***** Source material *****

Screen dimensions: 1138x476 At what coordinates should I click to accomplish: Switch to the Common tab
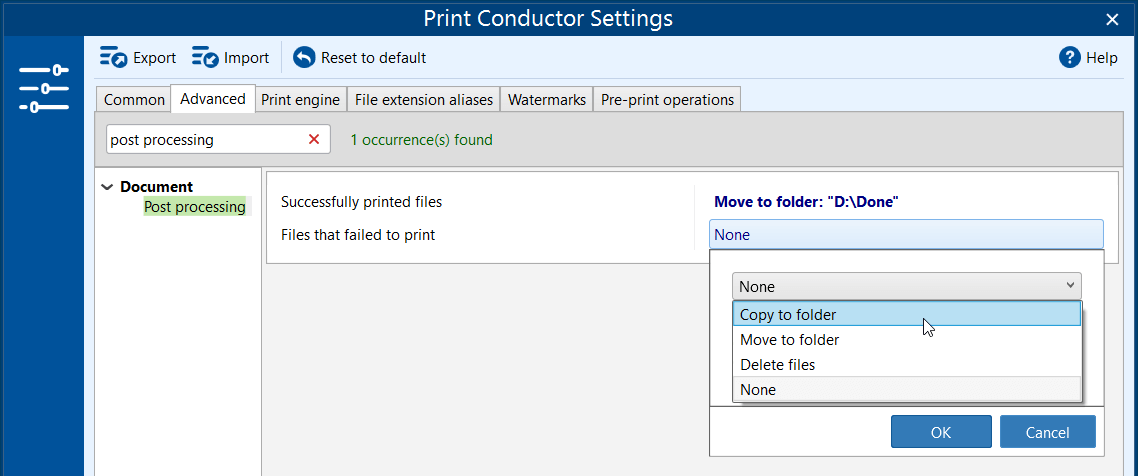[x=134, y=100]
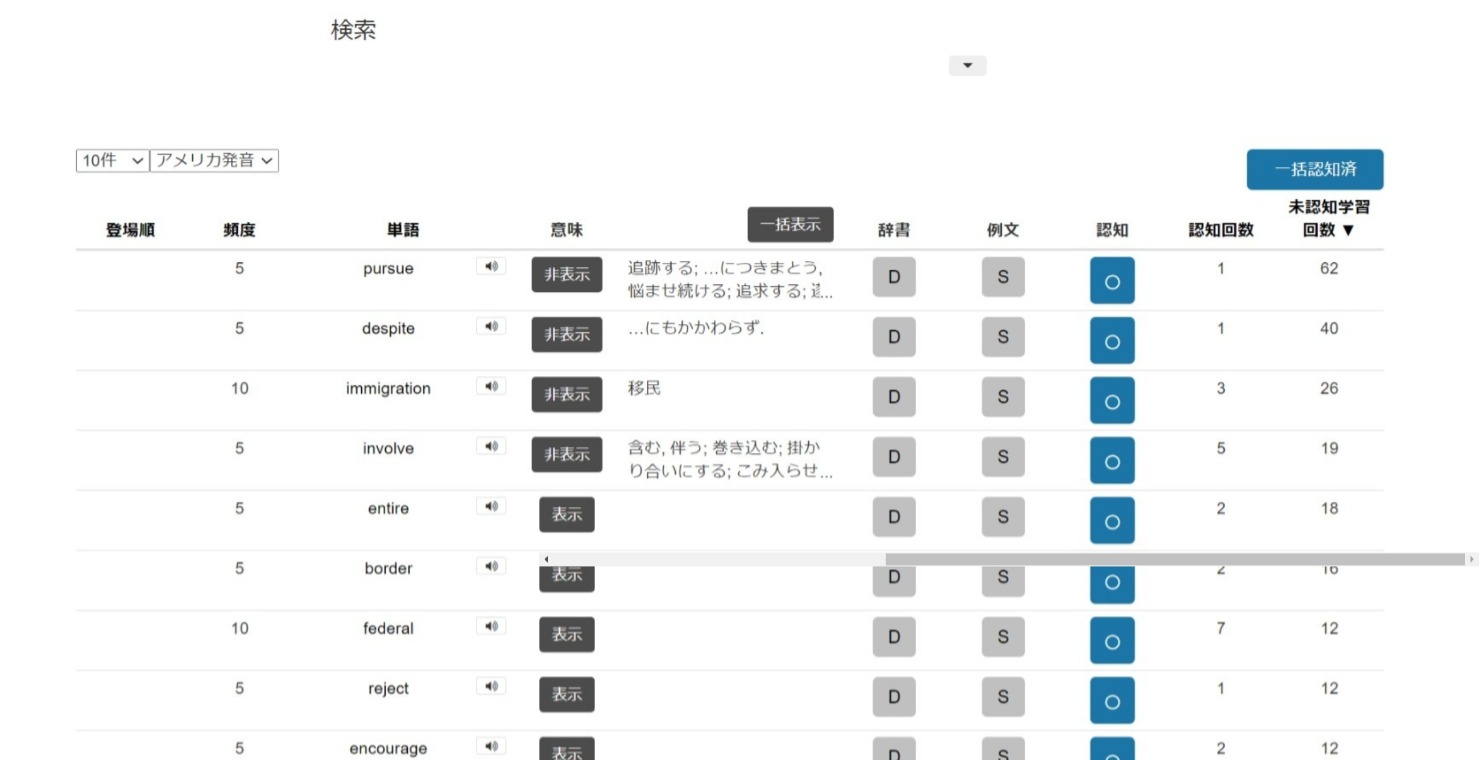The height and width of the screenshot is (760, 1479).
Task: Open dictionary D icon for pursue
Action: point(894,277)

*****

■ Instructions to follow
Since only the text is wanted, repeat all the records above exactly and omit the pictures.

■ Task output
Screen dimensions: 1138x476 At what coordinates should I click to accomplish: Switch to the Common tab
[x=134, y=100]
The height and width of the screenshot is (760, 1479).
Task: Open dictionary D icon for pursue
Action: point(894,277)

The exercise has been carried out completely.